It’s unclear from Ashelford’s research exactly what inspired the robe en chemise, and that’s probably because there are no direct sources for this (just as there generally aren’t for most styles of dress). She does quote another researcher, Madeleine Dobie (Trading Places: Colonization and Slavery in Eighteenth-Century French Culture), about “crossovers [in dress] from whites to free people of colour and vice versa,” pointing specifically to “the desire of the white elite to copy the headwrap.” There’s a really interesting article at SX Salon that looks more at West African origins for these headwraps. As Ashelford notes, there are a lot of visual connections between the dress worn by free women of color and white women in the Caribbean with the chemise gown:
Ashelford then talks about how the dress was first seen in France in Bordeaux, worn by women who were traveling back and forth between that city and Saint-Domingue.
However, the fact that Ashelford calls the gown a “robe d’intérieur” — essentially what we would consider a robe, meaning an overgarment worn inside the home that’s slightly more dressed than sleepwear but not suitable for wearing outside of the home — is key, and connects to the other main researcher to look at the origins of this style, Kimberly Chrisman-Campbell.
Chrisman-Campbell looks at the robe en chemise in both her dissertation and her book Fashion Victims. She talks about how the gown’s “simplicity and informality evoked the pastoral ideal so prevalent in eighteenth-century art and literature” (in other words, the fashion for dress à la paysanne, or in the peasant style). She writes that the robe en chemise “was inspired by the dress and textiles of the French colony of Saint-Domingue.” She connects the cut of the style to the peignoir or house gown, “the loose garment ladies wore to protect their clothes while having their hair dressed and powdered,” examining this early example of the gown worn by Madame du Barry:
So why did Marie-Antoinette receive so much criticism for wearing the robe en chemise in the 1783 portrait? Chrisman-Campbell summarizes it well: “By simplifying her style of dress, Marie-Antoinette unwittingly neglected her twin responsibilities: to encourage French manufactures and the dignity the throne.” The fact that the chemise gown was often made in cotton was thought to be contributing to the ongoing decline of the French silk industry, something the queen had come under fire for repeatedly in earlier years; and by dressing informally, she was thought to be undercutting the dignity of the French monarchy. There’s also issues with the fact that the gown was associated with the queen’s private retreat of the Petit Trianon, which was the locus for her supposedly scandalous lifestyle (she was accused of promiscuity and of spying for her native country of Austria).

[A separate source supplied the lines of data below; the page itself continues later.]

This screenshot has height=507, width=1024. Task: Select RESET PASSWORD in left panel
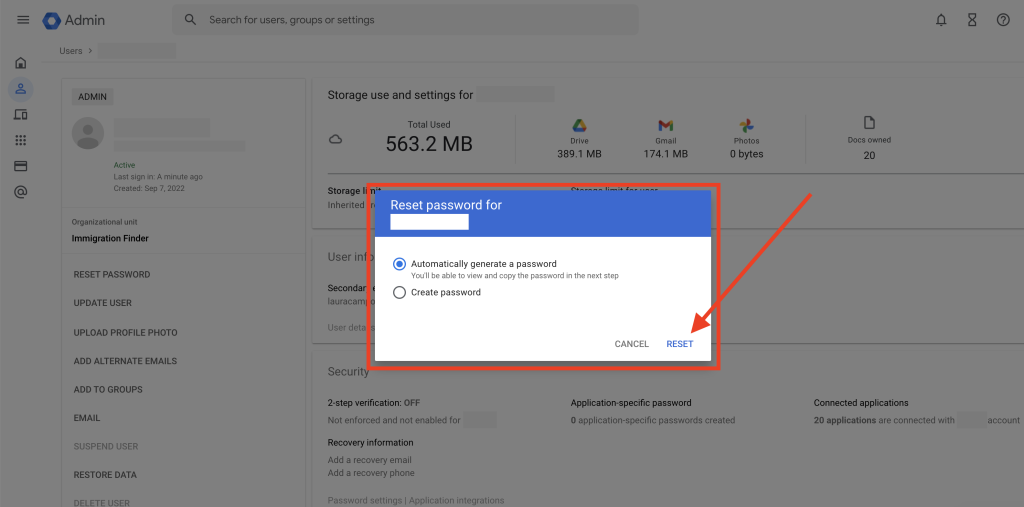[x=112, y=274]
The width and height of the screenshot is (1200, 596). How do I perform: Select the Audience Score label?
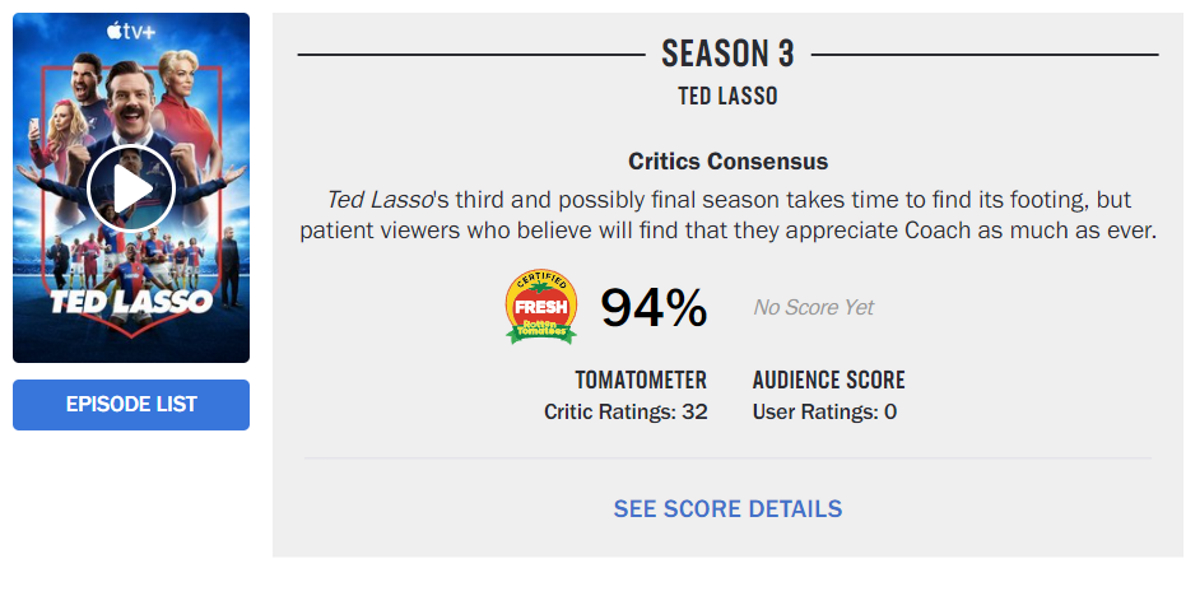point(828,380)
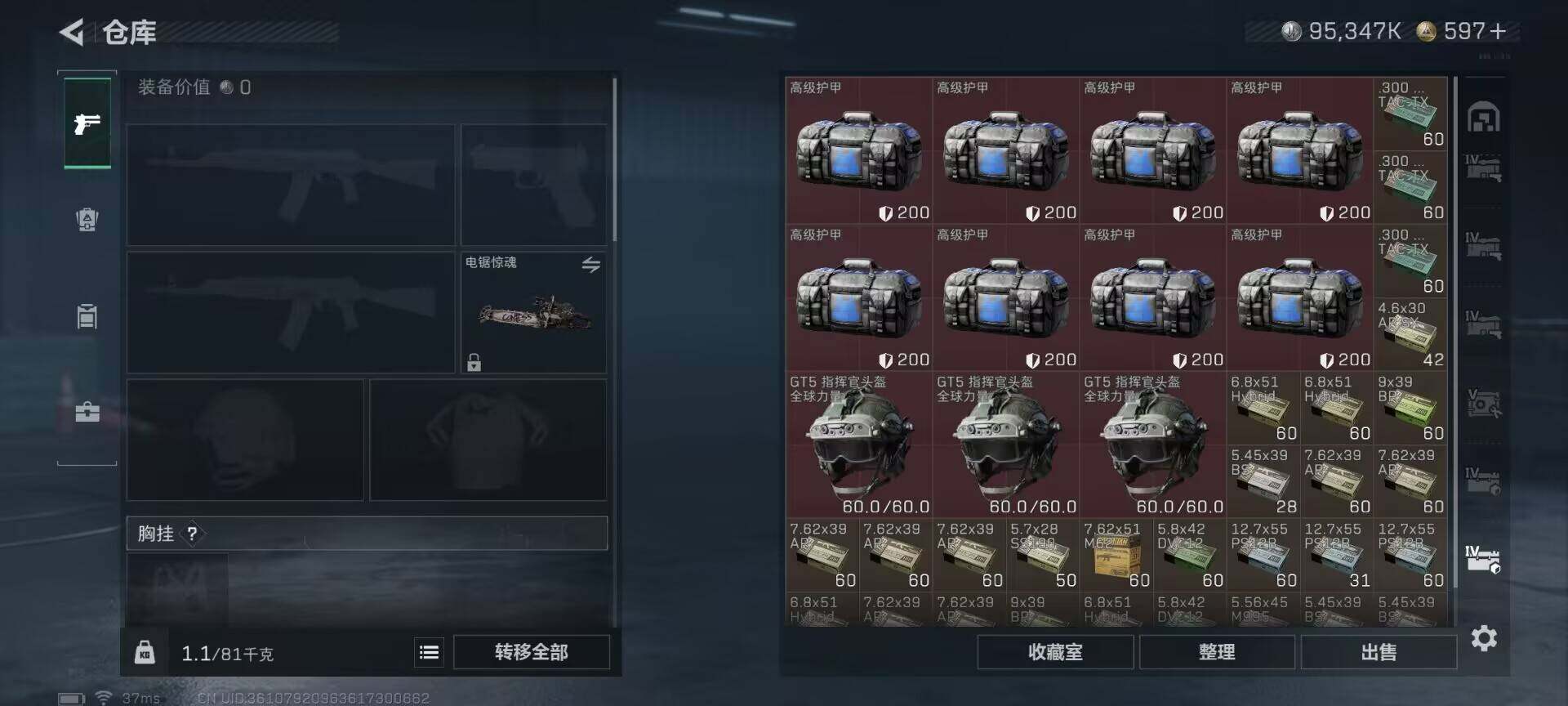
Task: Open the armor vest sidebar tab
Action: pos(87,219)
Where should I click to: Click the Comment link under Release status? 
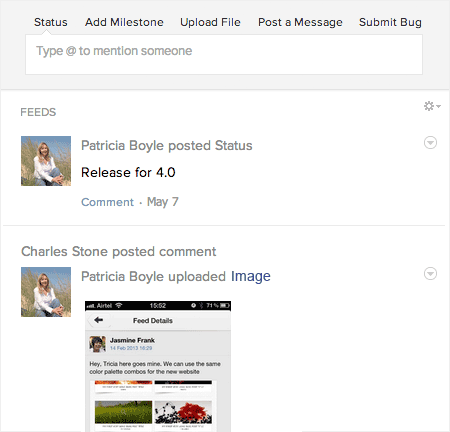pyautogui.click(x=107, y=202)
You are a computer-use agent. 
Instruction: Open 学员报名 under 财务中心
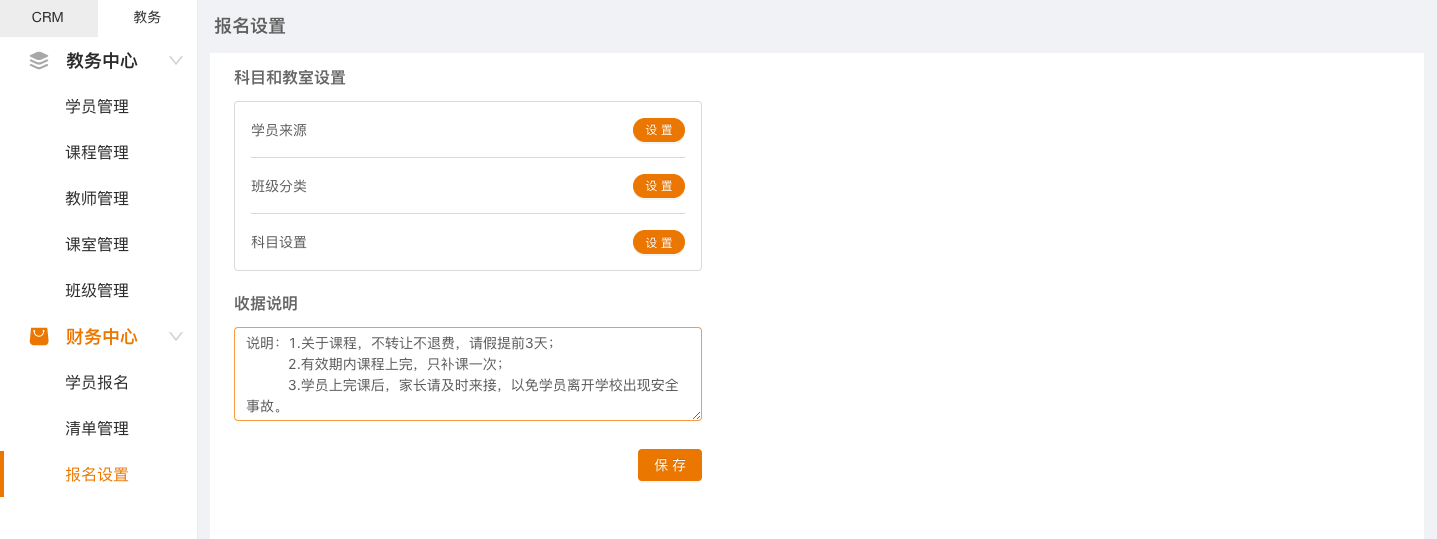97,383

So, can we say that the chemise à la reine was an appropriation by white European women of the clothing of enslaved women in the Caribbean? I think that’s a stretch. It’s possible, but the scholarship isn’t there. According to an article by Chaela Pastore, “Slave corps in Saint-Domingue, comprised loosely of domestic slaves, field slaves and worker slaves, used dress to mark differences in their status.” Some were described in historical sources as being dressed in rags, others “in their Sunday clothes… The Women wore rather thin dresses and short aprons; their kinky hair was covered by a Madras headkerchief, beautifully tied; nearly all had on necklaces and earrings” (this quote is from 1793). Furthermore, Pastore argues, “sumptuary laws for slaves began around 1720, specifying acceptable clothing for freed slaves, valets and servants, and field slaves. The emergence of these laws, along with the comments made by travelers in the colony, suggests that slaves made efforts to embellish their appearance, and that colonists found such efforts threatening.” (An interesting article that focuses on the English colony in Jamaica argues that by “‘marking’ English-produced textiles with their own expressions and transforming English textiles into clothes suiting their own taste [enslaved people] may have challenged the aesthetic and social authority of slaveholders” — in other words, through dress, enslaved people found agency and resistance.)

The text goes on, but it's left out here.